Fifty-nine years after the Wire Act was passed and 16 months after a Department of Justice re-interpretation of it sent a spasm through the burgeoning US gaming industry, stakeholders and entrepreneurs continue to debate over the extent to which the 20th-century law will impact their high-tech business opportunity.
Such was the case at the SBC Digital Summit, with Wayne Kimmel of SeventySix Capital sounding bullish on the Kennedy Administration’s anti-mob law being “done in the next couple of years.” But Adam Greenblatt, CEO of Roar Digital, pushed back as hard as cordiality would allow in telepresence.
Both Greenblatt and Kimmel appeared as part of a panel entitled “M & A and Investing in Sports Betting Companies.” During the panel, the Wire Act was only one of the topics on which Kimmel and Greenblatt disagreed.
The whole discussion spurred a bit of a debate on the pandemic’s potential impact on entrepreneurship in the US gaming industry and the controversial Wire Act.
COVID-19’s potential impact and where the Wire Act comes in
Kimmel believes COVID-19’s hammering impact on land-based gaming has revealed an opportunity for mobile and online business. And the Wire Act, depending on the interpretation, hampers that opportunity.

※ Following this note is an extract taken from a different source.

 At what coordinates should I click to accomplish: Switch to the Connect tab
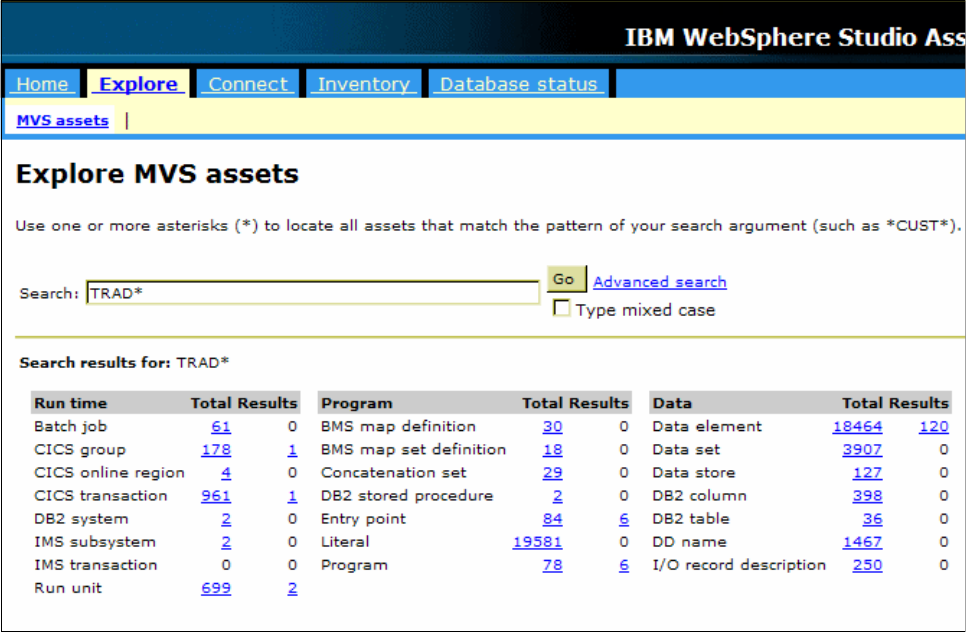tap(248, 84)
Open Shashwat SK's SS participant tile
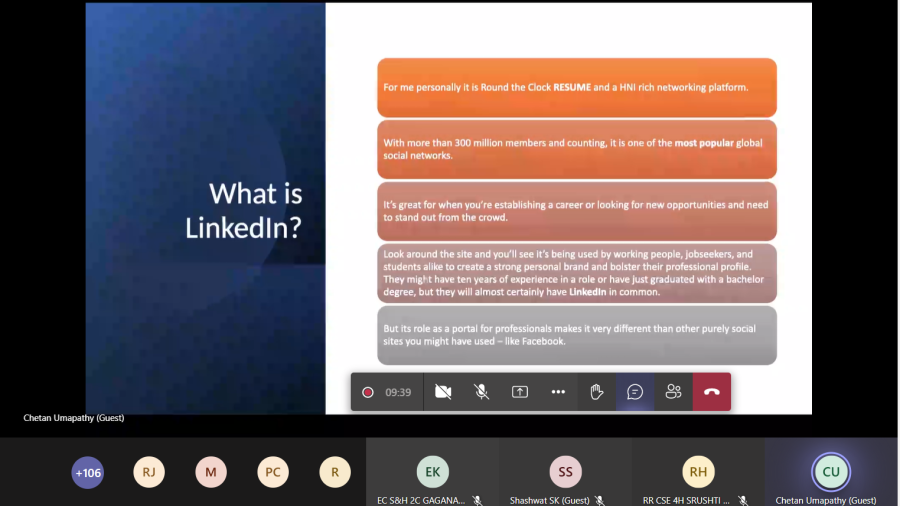Viewport: 900px width, 506px height. [x=566, y=472]
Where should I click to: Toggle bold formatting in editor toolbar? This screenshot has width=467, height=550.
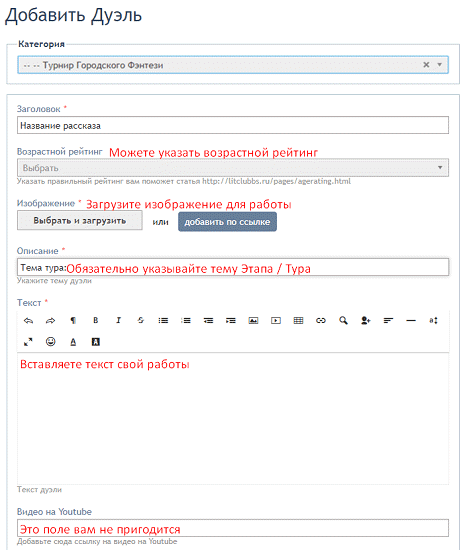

“I think a lot of the regulations, the laws, the blockers, the things that are happening or that we have in the United States right now, I think some of those things are going to go away,” he asserted. “I’ve been out there talking about the Wire Act and thinking that … I’m sorry, that’s done in the next couple of years.
“My team and I at SeventySix Capital, we believe that’s gone and I think that’s going to really, really affect a lot of players in this industry and will allow more innovation and allow more entrepreneurship. So, believing those kinds of things, looking out to the future and not just saying the world’s going to be like it is right now – because no one would have believed that all these casinos and sportsbooks would be dark – I mean, who could have ever imagined this? And I think coming out of this, other types of things are going to happen and that’s where I believe a lot of the opportunity will come from.”
Countered Greenblatt: “If you’re right and we see the end of the Wire Act, I’m taking us out for dinner and we’re drinking the most expensive champagne, my friend. But I can’t see it.”
Litigation will ultimately determine which is correct.
Kimmel: many new opportunities for entrepreneurs
Founded by Kimmel in 1999, SeventySix Capital specializes in sports tech venture capital, according to its website, including multiple gaming projects. Roar is the global collaboration between MGM Resorts International and GVC Holdings.
Kimmel compared the nascent American sports betting industry with the Internet landscape of the early ’90s — and how these opportunities of the time period made bold-thinkers into billionaires.
“There was this opportunity,” Kimmel said, “where entrepreneurs came in and really disrupted the way we not only did business but the way we lived and the way we do things. Similar to what happened then, I believe that same kind of thing is going to happen here within sports betting.
“I believe that there will be a lot of M and A’s, but at the same time there will be players that will come out of nowhere that you have never heard of before. You’ll see there will be the next Steve Jobs or the next Mark Zuckerberg, there will be those types of players in the industry.”